Sure, they had gym memberships, episodes of their favorite series, season tickets to whatever team they professed their love for, and bars in which to drown the sorrows that come from an unrealized life that is a product of the larger product that informs them as to what their lifestyle is supposed to be. Now they are without their life-support systems just as we are cut off from travel, but instead of lamenting how dearly we’d enjoy a trip to the Oregon coast right about now, we are on other adventures that involve our hobbies, our minds, and our culinary curiosities. But out of my curiosity, I’m trying to map our path to where we might be headed six months or a year from now, just as I’d map our travels, sometimes 18 months into the future.
I can’t see out more than a few weeks at best right now. Maybe if we had leadership in America, there could be something to hang a hat on and hope that our collective efforts might produce the kind of result that will allow us to even have a future. At this time, our tomorrows are clouded by a moribund stupidity that has calcified a recalcitrant man and body of government into stasis. While out here in the woods of curiosity, I become the pariah, the wolf, the untamed beast that is a danger to the soft, petulant horde that holds up its bravado with a clenched hand clinging to a gun that lends the idiot strength of force instead of force of mind.
We are at a profound turning point, and we don’t know it yet.
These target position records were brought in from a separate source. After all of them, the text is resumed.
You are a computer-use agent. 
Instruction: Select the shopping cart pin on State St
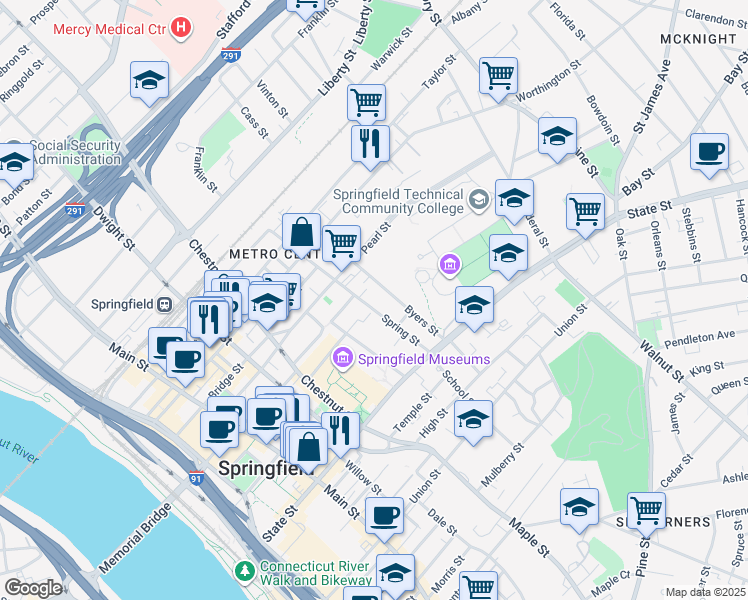[585, 211]
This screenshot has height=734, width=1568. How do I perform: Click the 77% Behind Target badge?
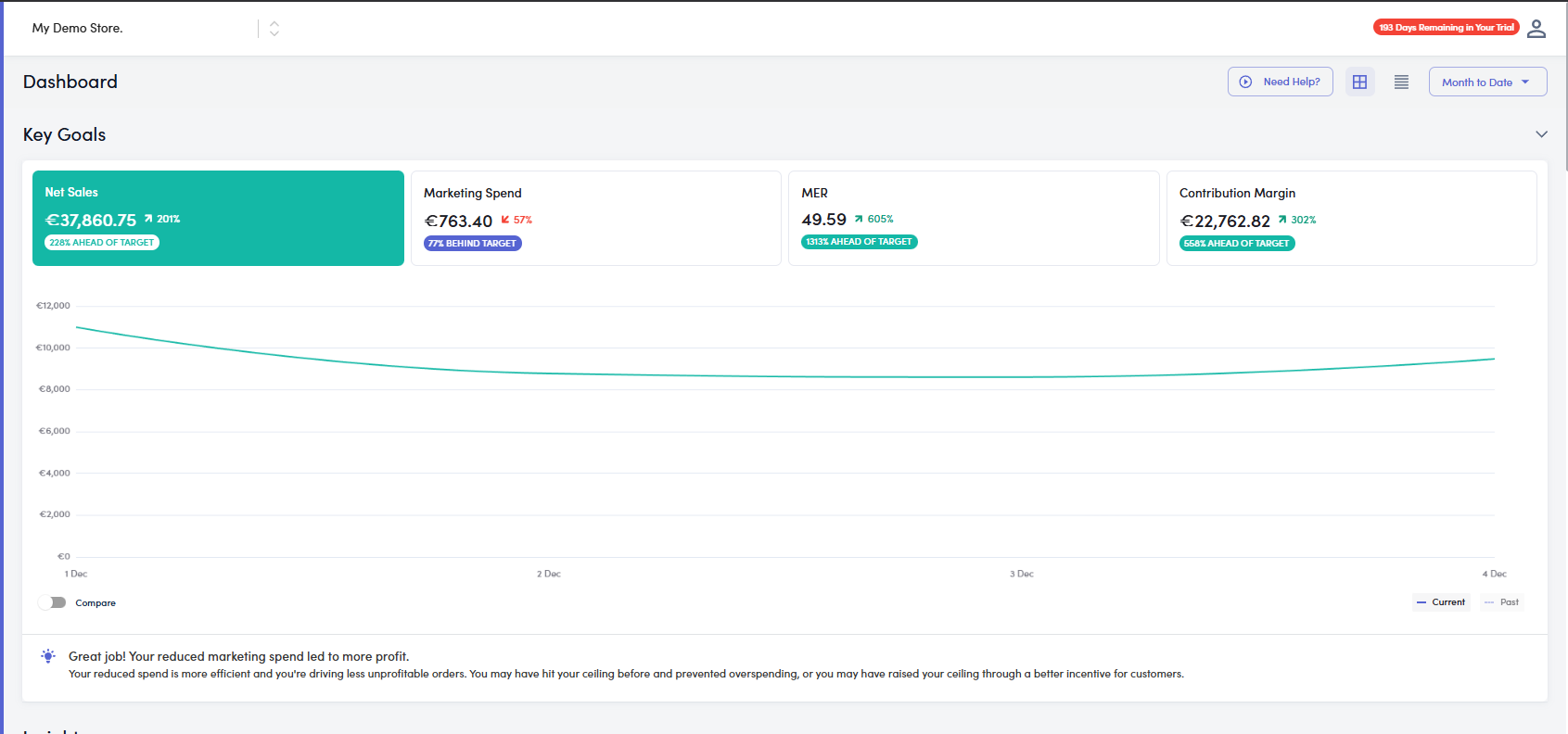(473, 244)
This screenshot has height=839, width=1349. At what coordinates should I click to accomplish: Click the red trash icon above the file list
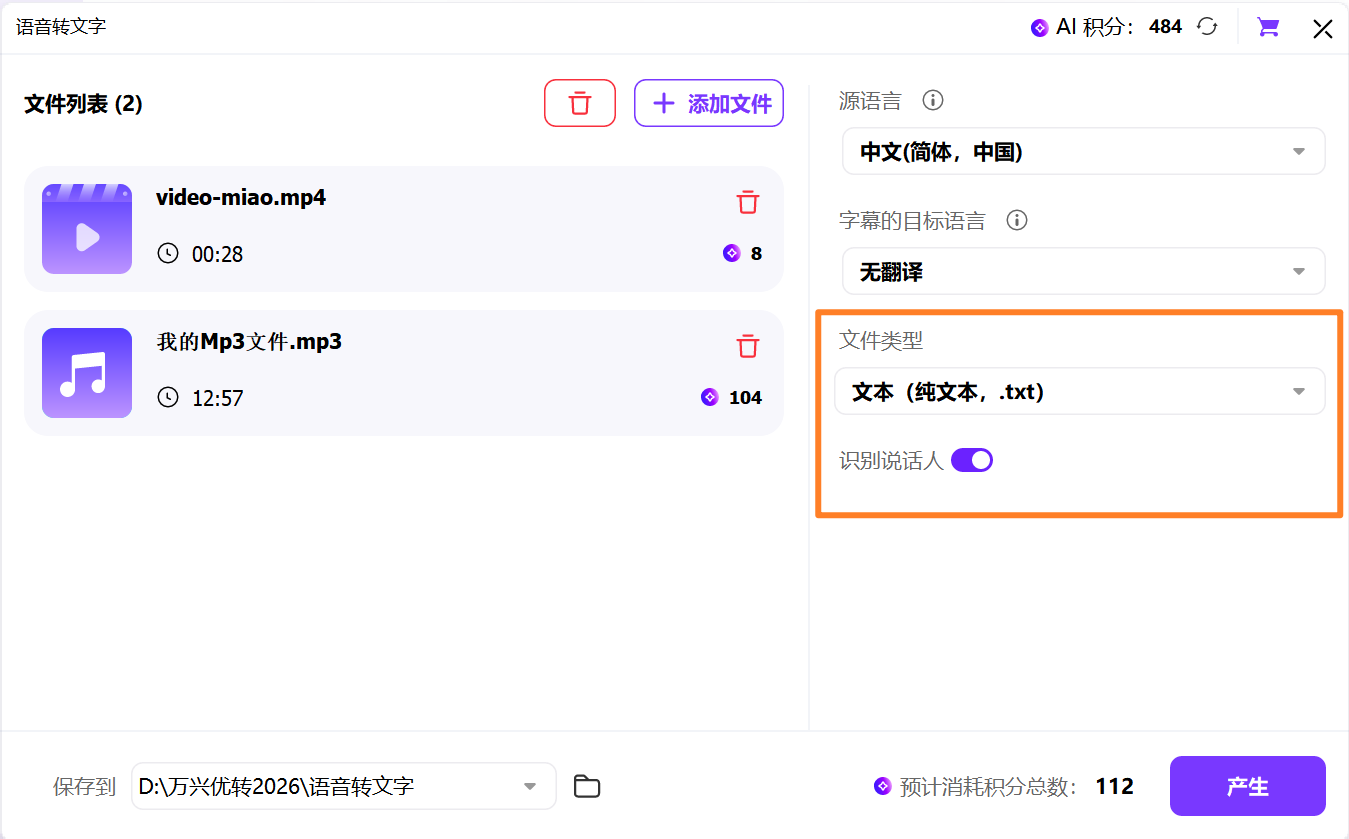point(580,103)
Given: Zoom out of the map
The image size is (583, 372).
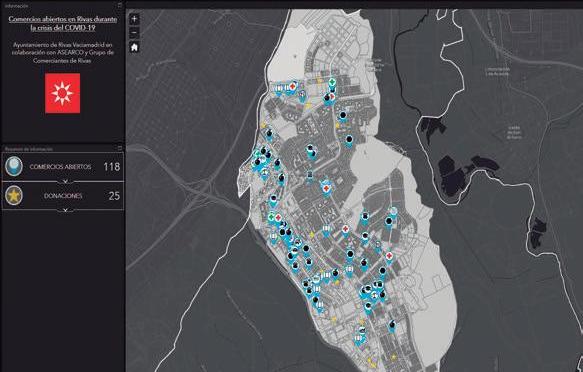Looking at the screenshot, I should point(134,33).
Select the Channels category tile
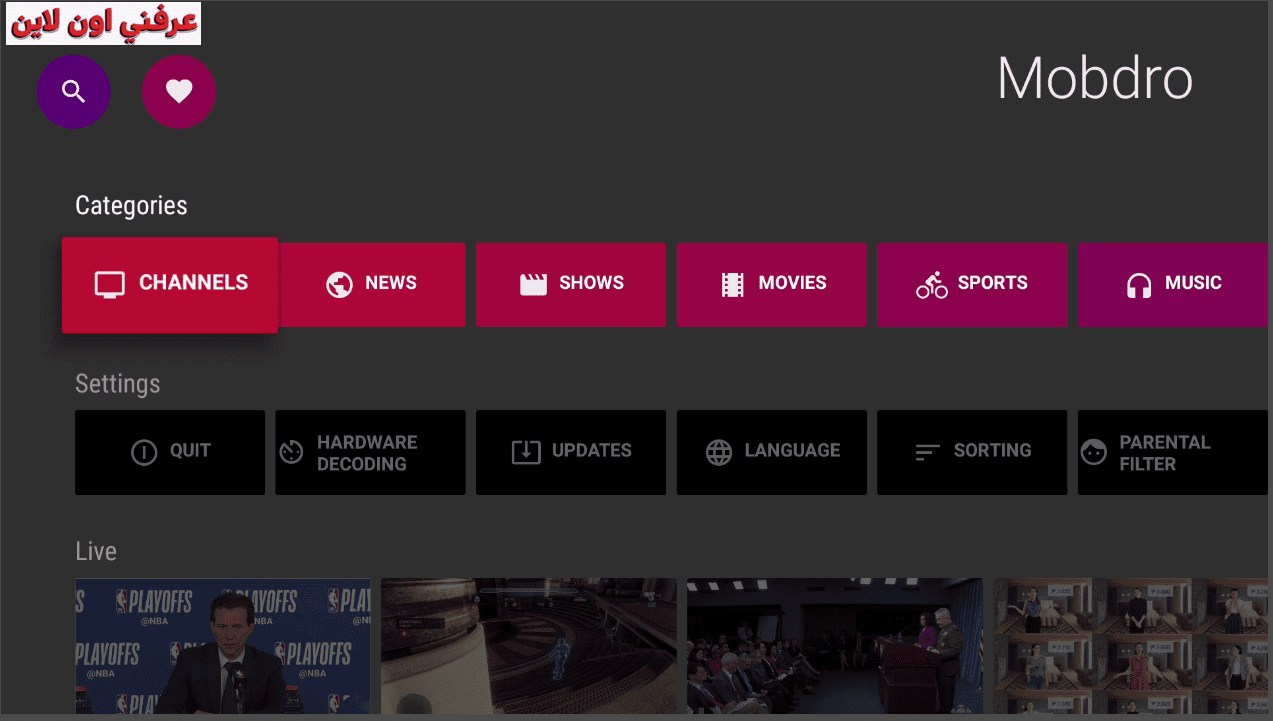The width and height of the screenshot is (1273, 721). (170, 285)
The collective delusion of seeking out a return of yesterday is part of the old windbag’s song of making something great again when what was never returned due to humanity always having to face the new day. Our psychosis and fear of the future are blocking the people of America from embracing the necessary change that is inevitable. Just as the Nazis terrorized people of Jewish ancestry and stole not only their dignity but their hope for a better day, our greed, fear, and selfishness have stolen America’s dream for a better tomorrow. Sadly, there is likely no force aside from Martians that could possibly defeat our bulwark of dim-witted, incoherent, feeblemindedness unless we find it within.